Objectives: The general objective was to ascertain the profile of pre-treatment HIV-1 genotypic drug resistance among adult patients initiating first-line ART in rural areas of the North West Region.
Methodology: A cross sectional analytic study was carried out from December 2016 to May 2017. The choice of patients was recently diagnosed patients naïve to ART, who had given their consent. Patient’s samples were collected in the HIV/AIDS care and treatment center of the Mbingo Baptist Hospital-Kom. A minimum sample size of 54 patients was needed. Laboratory tests were carried out at the Molecular and Microbiology unit of CIRCB (Centre International de Référence Chantal BIYA pour la Recherche sur la Prévention et la Prise en Charge du VIH/SIDA). A total of 10 ml of venous whole blood was sampled into two EDTA tubes, centrifuged and the plasma stored at -80 oC. The viral extraction was effected with Purelink™ Viral RNA/DNA kit protocol, then RT / PCR testing and sequencing encompassing the pol region of HIV achieved using a HOME MADE protocol. The final analysis was done using a genetic sequencer or the Abbott Applied Biosystem ABI Prism 3130 Genetic Analyzer. The sequence analysis was performed with the help of the software SeqScape version 2.5. The mutations associated to resistance were determined using the Stanford University HIV drug resistance database. Phylogenetic analysis was performed using automated subtyping tools (Stanford HIVdb version 8.1, COMET and REGA version 3.0) and the phylogenetic tree constructed using MEGA software version 5.0
Results: A total of 60 participants were enrolled in the study among which 35 patients samples were successfully analyzed with 30 sequences obtained, the mean age of the participants was 37 ± 9.98 years with a sex ratio of 3 women to 1 man. The median CD4 count was 268cell/mm3 with an interquartile value of 260cells/ul.
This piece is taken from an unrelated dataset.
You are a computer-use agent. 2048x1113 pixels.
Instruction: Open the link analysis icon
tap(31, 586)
Phylogenetic analysis of the sequenced samples encompassing the HIV-1 pol protease and reverse transcriptase regions in these patients showed a broad genetic diversity of HIV-1 with three non-recombinants sub types (A, G and F2), and five circulating recombinant forms (CRF02_AG, CRF18_cpx, CRF11_cpx, CRF06_cpx and A1/F2 recombinant). Overall, the circulating recombinant forms were the most prevalent representing 70% of patients infected. Of the 30 patients samples sequenced, 2 were infected with viruses carrying drug resistances mutations, giving a prevalence of 6.67%. Resistance mutations to non-nucleoside reverse transcriptase inhibitors (Y188YH and E138A) the only represented. No resistance mutation was found in the nucleoside reverse transcriptase inhibitors and protease inhibitors.
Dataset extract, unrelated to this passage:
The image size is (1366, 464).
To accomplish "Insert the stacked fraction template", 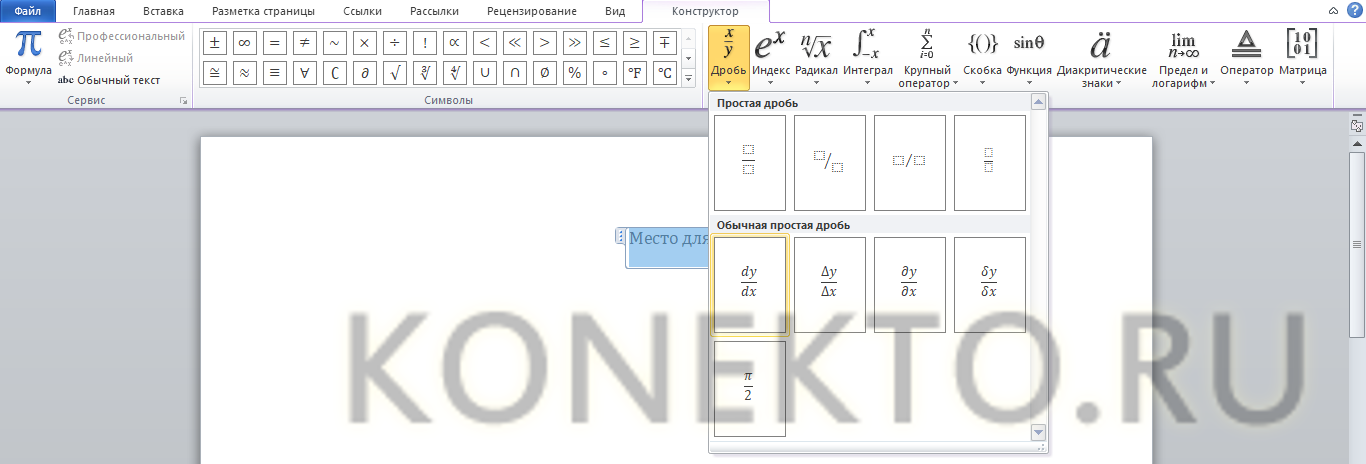I will click(x=749, y=162).
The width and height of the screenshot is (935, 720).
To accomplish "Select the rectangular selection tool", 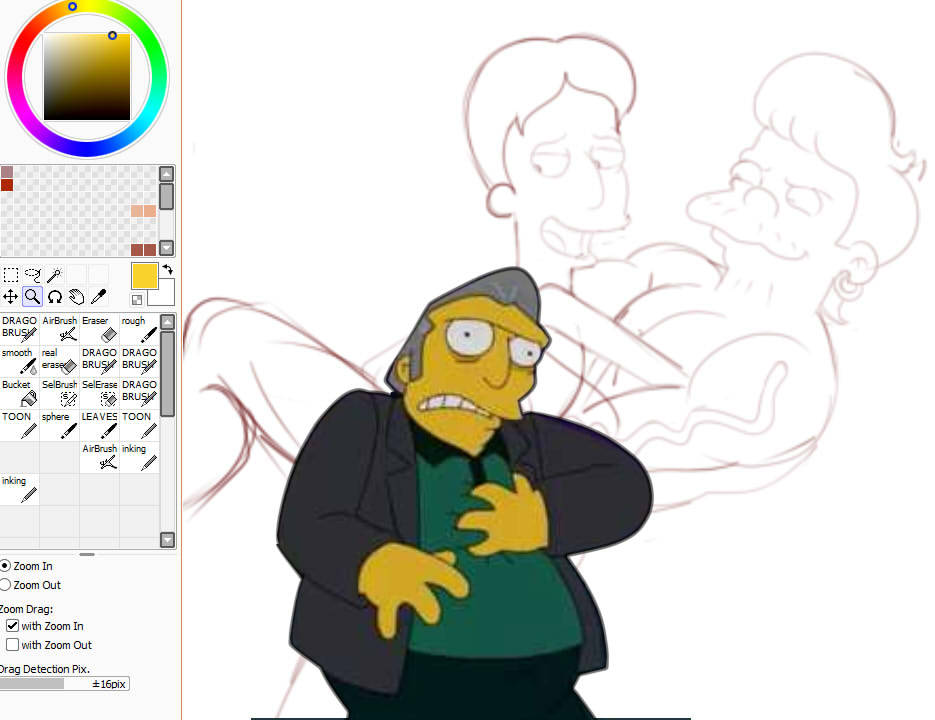I will pyautogui.click(x=10, y=275).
Conclusion: In total, this study showed that HIV-1 exhibits a great genetic diversity and presented drug-resistant mutations in patients who have never been exposed to antiretroviral treatment with a prevalence classified as moderate according to WHO and with mutations affecting only the non-nucleoside reverse transcriptase inhibitors but with no association between drug resistance and CD4 staging or viral subtyping. Hence, the implementation of HIV genotypic resistance test is indispensable for the naïve patients to prevent therapy failure and substitute of regimen upon initiating antiretroviral drugs. These resistance tests will guide clinicians on the best regimens to prescribe to the patients and this could help better the management of people living with HIV/AIDS.
Key words: HIV Drug resistance; genetic diversity; prevalence; mutation; MBH-Cameroon.